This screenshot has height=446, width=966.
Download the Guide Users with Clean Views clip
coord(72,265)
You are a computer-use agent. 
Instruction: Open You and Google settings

----------------------------------------

Every line from the one holding "You are a computer-use agent." through the last line of the listing above should be set down exactly, and nothing more.

> _The completed task_
You are a computer-use agent. 
Instruction: Open You and Google settings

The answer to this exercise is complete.